### WORK TASK
The records are to be repeated in full. Every line must match.

● ● ● ● ●

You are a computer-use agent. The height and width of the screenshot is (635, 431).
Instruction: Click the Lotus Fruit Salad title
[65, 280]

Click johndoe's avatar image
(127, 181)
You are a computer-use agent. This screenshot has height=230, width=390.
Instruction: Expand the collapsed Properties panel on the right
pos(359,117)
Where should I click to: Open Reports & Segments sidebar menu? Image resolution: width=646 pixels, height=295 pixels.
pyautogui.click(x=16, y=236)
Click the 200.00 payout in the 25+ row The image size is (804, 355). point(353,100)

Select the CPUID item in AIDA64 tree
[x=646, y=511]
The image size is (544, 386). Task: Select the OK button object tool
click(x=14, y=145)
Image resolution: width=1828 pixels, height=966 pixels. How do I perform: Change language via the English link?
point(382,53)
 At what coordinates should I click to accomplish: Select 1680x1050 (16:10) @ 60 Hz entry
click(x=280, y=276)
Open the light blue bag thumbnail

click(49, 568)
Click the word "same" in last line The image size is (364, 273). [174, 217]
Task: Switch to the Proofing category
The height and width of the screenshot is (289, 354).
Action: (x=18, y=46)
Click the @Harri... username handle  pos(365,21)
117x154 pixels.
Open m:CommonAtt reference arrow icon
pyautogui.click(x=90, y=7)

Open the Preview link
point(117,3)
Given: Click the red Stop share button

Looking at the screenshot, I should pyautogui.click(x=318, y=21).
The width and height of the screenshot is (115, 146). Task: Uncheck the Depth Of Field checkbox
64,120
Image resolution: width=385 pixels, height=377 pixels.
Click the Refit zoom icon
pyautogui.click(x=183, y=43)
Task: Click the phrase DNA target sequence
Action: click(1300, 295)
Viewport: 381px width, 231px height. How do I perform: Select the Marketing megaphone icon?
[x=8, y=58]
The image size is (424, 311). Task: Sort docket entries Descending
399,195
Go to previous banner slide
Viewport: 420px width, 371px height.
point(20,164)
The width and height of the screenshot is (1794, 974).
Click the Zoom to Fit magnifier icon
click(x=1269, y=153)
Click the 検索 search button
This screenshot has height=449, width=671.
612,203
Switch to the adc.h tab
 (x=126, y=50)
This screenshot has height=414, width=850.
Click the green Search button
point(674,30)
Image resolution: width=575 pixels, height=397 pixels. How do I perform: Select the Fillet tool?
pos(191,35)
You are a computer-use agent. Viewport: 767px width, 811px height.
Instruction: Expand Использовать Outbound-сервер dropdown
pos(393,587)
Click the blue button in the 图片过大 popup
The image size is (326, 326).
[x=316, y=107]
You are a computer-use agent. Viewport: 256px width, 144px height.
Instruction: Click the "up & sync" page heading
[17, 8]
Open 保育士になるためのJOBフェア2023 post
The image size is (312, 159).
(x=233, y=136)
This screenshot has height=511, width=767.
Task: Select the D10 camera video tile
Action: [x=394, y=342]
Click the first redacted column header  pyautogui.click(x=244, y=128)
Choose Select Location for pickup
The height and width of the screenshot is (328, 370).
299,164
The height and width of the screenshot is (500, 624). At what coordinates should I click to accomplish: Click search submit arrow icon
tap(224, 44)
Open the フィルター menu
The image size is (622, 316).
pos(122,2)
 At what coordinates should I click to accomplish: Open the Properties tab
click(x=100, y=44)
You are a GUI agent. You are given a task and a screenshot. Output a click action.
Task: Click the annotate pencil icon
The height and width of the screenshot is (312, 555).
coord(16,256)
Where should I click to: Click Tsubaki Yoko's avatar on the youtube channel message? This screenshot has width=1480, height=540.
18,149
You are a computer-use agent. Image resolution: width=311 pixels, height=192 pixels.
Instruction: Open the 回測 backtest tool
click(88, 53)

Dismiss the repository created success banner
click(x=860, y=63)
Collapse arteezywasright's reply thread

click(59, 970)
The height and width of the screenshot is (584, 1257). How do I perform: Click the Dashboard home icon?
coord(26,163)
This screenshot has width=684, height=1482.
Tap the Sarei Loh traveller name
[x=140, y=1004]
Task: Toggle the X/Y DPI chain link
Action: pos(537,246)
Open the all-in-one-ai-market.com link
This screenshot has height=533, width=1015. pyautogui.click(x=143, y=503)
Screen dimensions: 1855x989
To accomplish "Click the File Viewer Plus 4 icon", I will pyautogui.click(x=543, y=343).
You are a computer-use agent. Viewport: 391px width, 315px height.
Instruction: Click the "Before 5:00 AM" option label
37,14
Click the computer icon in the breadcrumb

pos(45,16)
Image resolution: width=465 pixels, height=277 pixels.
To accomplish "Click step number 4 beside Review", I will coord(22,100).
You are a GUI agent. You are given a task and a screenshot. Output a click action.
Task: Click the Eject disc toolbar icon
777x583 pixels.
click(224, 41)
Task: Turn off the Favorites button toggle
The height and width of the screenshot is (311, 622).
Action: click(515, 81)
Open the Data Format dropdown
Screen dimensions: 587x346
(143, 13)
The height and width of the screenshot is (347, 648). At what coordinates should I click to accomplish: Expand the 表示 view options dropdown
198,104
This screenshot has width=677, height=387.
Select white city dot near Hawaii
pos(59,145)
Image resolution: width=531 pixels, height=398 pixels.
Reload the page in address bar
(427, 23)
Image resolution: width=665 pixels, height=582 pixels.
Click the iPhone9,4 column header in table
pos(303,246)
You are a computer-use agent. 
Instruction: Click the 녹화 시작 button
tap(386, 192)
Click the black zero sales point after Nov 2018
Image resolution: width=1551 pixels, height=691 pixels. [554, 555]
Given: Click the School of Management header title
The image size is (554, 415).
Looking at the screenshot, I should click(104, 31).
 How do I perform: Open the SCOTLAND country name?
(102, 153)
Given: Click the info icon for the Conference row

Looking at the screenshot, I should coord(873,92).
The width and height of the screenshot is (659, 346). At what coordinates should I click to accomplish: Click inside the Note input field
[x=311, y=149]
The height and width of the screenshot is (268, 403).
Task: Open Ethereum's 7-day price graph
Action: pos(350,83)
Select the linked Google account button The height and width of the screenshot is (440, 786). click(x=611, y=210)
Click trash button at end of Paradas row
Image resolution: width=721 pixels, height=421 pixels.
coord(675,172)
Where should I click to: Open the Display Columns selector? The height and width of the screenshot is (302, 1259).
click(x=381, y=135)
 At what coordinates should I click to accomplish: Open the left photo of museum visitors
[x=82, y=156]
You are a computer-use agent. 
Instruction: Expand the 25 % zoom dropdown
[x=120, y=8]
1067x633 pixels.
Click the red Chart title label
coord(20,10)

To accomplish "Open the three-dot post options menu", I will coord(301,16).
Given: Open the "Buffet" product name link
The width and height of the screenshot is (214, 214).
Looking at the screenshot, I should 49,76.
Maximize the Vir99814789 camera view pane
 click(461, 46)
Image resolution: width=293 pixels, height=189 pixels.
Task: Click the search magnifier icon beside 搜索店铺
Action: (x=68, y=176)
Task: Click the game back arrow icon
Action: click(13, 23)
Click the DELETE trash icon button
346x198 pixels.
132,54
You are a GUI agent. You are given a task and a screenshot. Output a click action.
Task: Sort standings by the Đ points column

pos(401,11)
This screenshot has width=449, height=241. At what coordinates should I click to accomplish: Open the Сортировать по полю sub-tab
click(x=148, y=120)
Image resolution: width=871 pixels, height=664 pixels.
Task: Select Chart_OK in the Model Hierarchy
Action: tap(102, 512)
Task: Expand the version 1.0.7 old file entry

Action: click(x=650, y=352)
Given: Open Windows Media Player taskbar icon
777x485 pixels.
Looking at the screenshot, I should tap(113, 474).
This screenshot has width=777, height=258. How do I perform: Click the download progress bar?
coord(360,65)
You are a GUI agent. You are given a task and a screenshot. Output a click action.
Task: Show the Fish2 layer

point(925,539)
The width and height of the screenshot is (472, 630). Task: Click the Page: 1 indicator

● ● ● ● ●

### EXERCISE RESPONSE
You are a computer-use agent. The height and width of the screenshot is (635, 431).
Instruction: Click the Lotus Fruit Salad title
[65, 280]

Click johndoe's avatar image
(127, 181)
You are a computer-use agent. This screenshot has height=230, width=390.
Instruction: Expand the collapsed Properties panel on the right
pos(359,117)
Where should I click to: Open Reports & Segments sidebar menu? Image resolution: width=646 pixels, height=295 pixels.
pyautogui.click(x=16, y=236)
Click the 200.00 payout in the 25+ row The image size is (804, 355). point(353,100)

Select the CPUID item in AIDA64 tree
[x=646, y=511]
The image size is (544, 386). Task: Select the OK button object tool
click(x=14, y=145)
Image resolution: width=1828 pixels, height=966 pixels. How do I perform: Change language via the English link?
point(382,53)
 At what coordinates should I click to accomplish: Select 1680x1050 (16:10) @ 60 Hz entry
click(x=280, y=276)
Open the light blue bag thumbnail

click(49, 568)
Click the word "same" in last line The image size is (364, 273). [174, 217]
Task: Switch to the Proofing category
The height and width of the screenshot is (289, 354).
Action: (x=18, y=46)
Click the @Harri... username handle  pos(365,21)
117x154 pixels.
Open m:CommonAtt reference arrow icon
pyautogui.click(x=90, y=7)

Open the Preview link
point(117,3)
Given: Click the red Stop share button

Looking at the screenshot, I should pyautogui.click(x=318, y=21).
The width and height of the screenshot is (115, 146). Task: Uncheck the Depth Of Field checkbox
64,120
Image resolution: width=385 pixels, height=377 pixels.
Click the Refit zoom icon
pyautogui.click(x=183, y=43)
Task: Click the phrase DNA target sequence
Action: click(1300, 295)
Viewport: 381px width, 231px height. How do I perform: Select the Marketing megaphone icon?
[x=8, y=58]
The image size is (424, 311). Task: Sort docket entries Descending
399,195
Go to previous banner slide
Viewport: 420px width, 371px height.
point(20,164)
The width and height of the screenshot is (1794, 974).
Click the Zoom to Fit magnifier icon
click(x=1269, y=153)
Click the 検索 search button
This screenshot has height=449, width=671.
612,203
Switch to the adc.h tab
 (x=126, y=50)
This screenshot has height=414, width=850.
Click the green Search button
point(674,30)
Image resolution: width=575 pixels, height=397 pixels. How do I perform: Select the Fillet tool?
pos(191,35)
You are a computer-use agent. Viewport: 767px width, 811px height.
Instruction: Expand Использовать Outbound-сервер dropdown
pos(393,587)
Click the blue button in the 图片过大 popup
The image size is (326, 326).
[x=316, y=107]
You are a computer-use agent. Viewport: 256px width, 144px height.
Instruction: Click the "up & sync" page heading
[17, 8]
Open 保育士になるためのJOBフェア2023 post
The image size is (312, 159).
(x=233, y=136)
This screenshot has height=511, width=767.
Task: Select the D10 camera video tile
Action: [x=394, y=342]
Click the first redacted column header  pyautogui.click(x=244, y=128)
Choose Select Location for pickup
The height and width of the screenshot is (328, 370).
299,164
The height and width of the screenshot is (500, 624). At what coordinates should I click to accomplish: Click search submit arrow icon
tap(224, 44)
Open the フィルター menu
The image size is (622, 316).
pos(122,2)
 At what coordinates should I click to accomplish: Open the Properties tab
click(x=100, y=44)
You are a GUI agent. You are given a task and a screenshot. Output a click action.
Task: Click the annotate pencil icon
The height and width of the screenshot is (312, 555).
coord(16,256)
Where should I click to: Click Tsubaki Yoko's avatar on the youtube channel message? This screenshot has width=1480, height=540.
18,149
You are a computer-use agent. Image resolution: width=311 pixels, height=192 pixels.
Instruction: Open the 回測 backtest tool
click(88, 53)

Dismiss the repository created success banner
click(x=860, y=63)
Collapse arteezywasright's reply thread

click(59, 970)
The height and width of the screenshot is (584, 1257). How do I perform: Click the Dashboard home icon?
coord(26,163)
This screenshot has width=684, height=1482.
Tap the Sarei Loh traveller name
[x=140, y=1004]
Task: Toggle the X/Y DPI chain link
Action: pos(537,246)
Open the all-in-one-ai-market.com link
This screenshot has height=533, width=1015. pyautogui.click(x=143, y=503)
Screen dimensions: 1855x989
To accomplish "Click the File Viewer Plus 4 icon", I will pyautogui.click(x=543, y=343).
You are a computer-use agent. Viewport: 391px width, 315px height.
Instruction: Click the "Before 5:00 AM" option label
37,14
Click the computer icon in the breadcrumb

pos(45,16)
Image resolution: width=465 pixels, height=277 pixels.
To accomplish "Click step number 4 beside Review", I will coord(22,100).
You are a GUI agent. You are given a task and a screenshot. Output a click action.
Task: Click the Eject disc toolbar icon
777x583 pixels.
click(224, 41)
Task: Turn off the Favorites button toggle
The height and width of the screenshot is (311, 622).
Action: click(515, 81)
Open the Data Format dropdown
Screen dimensions: 587x346
(143, 13)
The height and width of the screenshot is (347, 648). At what coordinates should I click to accomplish: Expand the 表示 view options dropdown
198,104
This screenshot has width=677, height=387.
Select white city dot near Hawaii
pos(59,145)
Image resolution: width=531 pixels, height=398 pixels.
Reload the page in address bar
(427, 23)
Image resolution: width=665 pixels, height=582 pixels.
Click the iPhone9,4 column header in table
pos(303,246)
You are a computer-use agent. 
Instruction: Click the 녹화 시작 button
tap(386, 192)
Click the black zero sales point after Nov 2018
Image resolution: width=1551 pixels, height=691 pixels. [554, 555]
Given: Click the School of Management header title
The image size is (554, 415).
Looking at the screenshot, I should click(104, 31).
 How do I perform: Open the SCOTLAND country name?
(102, 153)
Given: Click the info icon for the Conference row

Looking at the screenshot, I should coord(873,92).
The width and height of the screenshot is (659, 346). At what coordinates should I click to accomplish: Click inside the Note input field
[x=311, y=149]
The height and width of the screenshot is (268, 403).
Task: Open Ethereum's 7-day price graph
Action: pos(350,83)
Select the linked Google account button The height and width of the screenshot is (440, 786). click(x=611, y=210)
Click trash button at end of Paradas row
Image resolution: width=721 pixels, height=421 pixels.
coord(675,172)
Where should I click to: Open the Display Columns selector? The height and width of the screenshot is (302, 1259).
click(x=381, y=135)
 At what coordinates should I click to accomplish: Open the left photo of museum visitors
[x=82, y=156]
You are a computer-use agent. 
Instruction: Expand the 25 % zoom dropdown
[x=120, y=8]
1067x633 pixels.
Click the red Chart title label
coord(20,10)

To accomplish "Open the three-dot post options menu", I will coord(301,16).
Given: Open the "Buffet" product name link
The width and height of the screenshot is (214, 214).
Looking at the screenshot, I should 49,76.
Maximize the Vir99814789 camera view pane
 click(461, 46)
Image resolution: width=293 pixels, height=189 pixels.
Task: Click the search magnifier icon beside 搜索店铺
Action: (x=68, y=176)
Task: Click the game back arrow icon
Action: click(13, 23)
Click the DELETE trash icon button
346x198 pixels.
132,54
You are a GUI agent. You are given a task and a screenshot. Output a click action.
Task: Sort standings by the Đ points column

pos(401,11)
This screenshot has width=449, height=241. At what coordinates should I click to accomplish: Open the Сортировать по полю sub-tab
click(x=148, y=120)
Image resolution: width=871 pixels, height=664 pixels.
Task: Select Chart_OK in the Model Hierarchy
Action: tap(102, 512)
Task: Expand the version 1.0.7 old file entry

Action: click(x=650, y=352)
Given: Open Windows Media Player taskbar icon
777x485 pixels.
Looking at the screenshot, I should tap(113, 474).
This screenshot has width=777, height=258. How do I perform: Click the download progress bar?
coord(360,65)
You are a GUI agent. You are given a task and a screenshot. Output a click action.
Task: Show the Fish2 layer

point(925,539)
The width and height of the screenshot is (472, 630). Task: Click the Page: 1 indicator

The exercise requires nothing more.